Problem to work on:
Copy out again, unchanged, the listing below from the line that has "Новое поступление детских обоев (742, 1908)" through the line that has "Штукатурка декоративная Mixart (740, 314)".

Dataset content:

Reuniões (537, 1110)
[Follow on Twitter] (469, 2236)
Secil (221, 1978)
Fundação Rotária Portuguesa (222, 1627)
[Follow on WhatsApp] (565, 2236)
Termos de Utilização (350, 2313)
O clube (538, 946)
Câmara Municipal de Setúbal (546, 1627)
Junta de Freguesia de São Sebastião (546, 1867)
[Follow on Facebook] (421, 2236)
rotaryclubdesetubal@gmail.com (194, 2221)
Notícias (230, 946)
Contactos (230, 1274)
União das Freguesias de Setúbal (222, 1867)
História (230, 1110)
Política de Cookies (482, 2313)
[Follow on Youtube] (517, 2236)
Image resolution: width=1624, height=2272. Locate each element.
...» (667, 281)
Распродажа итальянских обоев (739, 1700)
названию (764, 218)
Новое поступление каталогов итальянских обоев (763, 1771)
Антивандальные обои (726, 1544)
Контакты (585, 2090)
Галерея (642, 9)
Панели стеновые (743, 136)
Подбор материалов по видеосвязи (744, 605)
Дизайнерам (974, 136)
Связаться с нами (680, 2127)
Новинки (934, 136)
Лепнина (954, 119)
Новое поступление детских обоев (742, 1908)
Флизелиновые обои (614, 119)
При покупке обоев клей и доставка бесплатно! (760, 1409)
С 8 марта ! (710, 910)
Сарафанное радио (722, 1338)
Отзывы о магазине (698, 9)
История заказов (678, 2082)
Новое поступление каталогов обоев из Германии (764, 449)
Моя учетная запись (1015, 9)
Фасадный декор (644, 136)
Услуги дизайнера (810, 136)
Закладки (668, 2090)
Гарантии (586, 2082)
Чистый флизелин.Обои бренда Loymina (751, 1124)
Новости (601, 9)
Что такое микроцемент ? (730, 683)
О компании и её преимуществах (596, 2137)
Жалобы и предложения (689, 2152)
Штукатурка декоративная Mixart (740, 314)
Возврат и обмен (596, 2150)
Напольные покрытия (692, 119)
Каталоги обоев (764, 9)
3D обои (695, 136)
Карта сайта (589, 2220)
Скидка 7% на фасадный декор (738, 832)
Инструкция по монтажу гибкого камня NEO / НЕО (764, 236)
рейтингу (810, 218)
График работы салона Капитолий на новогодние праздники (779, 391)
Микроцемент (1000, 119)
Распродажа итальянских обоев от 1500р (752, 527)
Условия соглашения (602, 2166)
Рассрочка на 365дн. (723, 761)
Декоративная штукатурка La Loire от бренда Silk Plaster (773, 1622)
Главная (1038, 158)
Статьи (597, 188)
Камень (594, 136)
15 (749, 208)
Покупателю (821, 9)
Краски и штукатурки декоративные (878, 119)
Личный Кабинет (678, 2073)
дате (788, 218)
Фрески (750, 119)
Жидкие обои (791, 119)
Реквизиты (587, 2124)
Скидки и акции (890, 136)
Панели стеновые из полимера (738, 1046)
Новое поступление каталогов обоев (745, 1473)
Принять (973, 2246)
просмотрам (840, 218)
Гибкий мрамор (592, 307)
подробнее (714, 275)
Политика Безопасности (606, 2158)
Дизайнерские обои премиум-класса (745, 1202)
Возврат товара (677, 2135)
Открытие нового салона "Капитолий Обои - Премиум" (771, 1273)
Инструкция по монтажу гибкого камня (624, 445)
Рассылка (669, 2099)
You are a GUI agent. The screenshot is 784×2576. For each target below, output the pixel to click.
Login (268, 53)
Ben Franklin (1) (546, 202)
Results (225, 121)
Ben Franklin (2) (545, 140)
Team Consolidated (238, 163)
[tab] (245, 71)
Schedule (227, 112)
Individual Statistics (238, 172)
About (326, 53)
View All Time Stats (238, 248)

Answer space:
Новое поступление детских обоев (742, 1908)
Флизелиновые обои (614, 119)
При покупке обоев клей и доставка бесплатно! (760, 1409)
С 8 марта ! (710, 910)
Сарафанное радио (722, 1338)
Отзывы о магазине (698, 9)
История заказов (678, 2082)
Новое поступление каталогов обоев из Германии (764, 449)
Моя учетная запись (1015, 9)
Фасадный декор (644, 136)
Услуги дизайнера (810, 136)
Закладки (668, 2090)
Гарантии (586, 2082)
Чистый флизелин.Обои бренда Loymina (751, 1124)
Новости (601, 9)
Что такое микроцемент ? (730, 683)
О компании и её преимуществах (596, 2137)
Жалобы и предложения (689, 2152)
Штукатурка декоративная Mixart (740, 314)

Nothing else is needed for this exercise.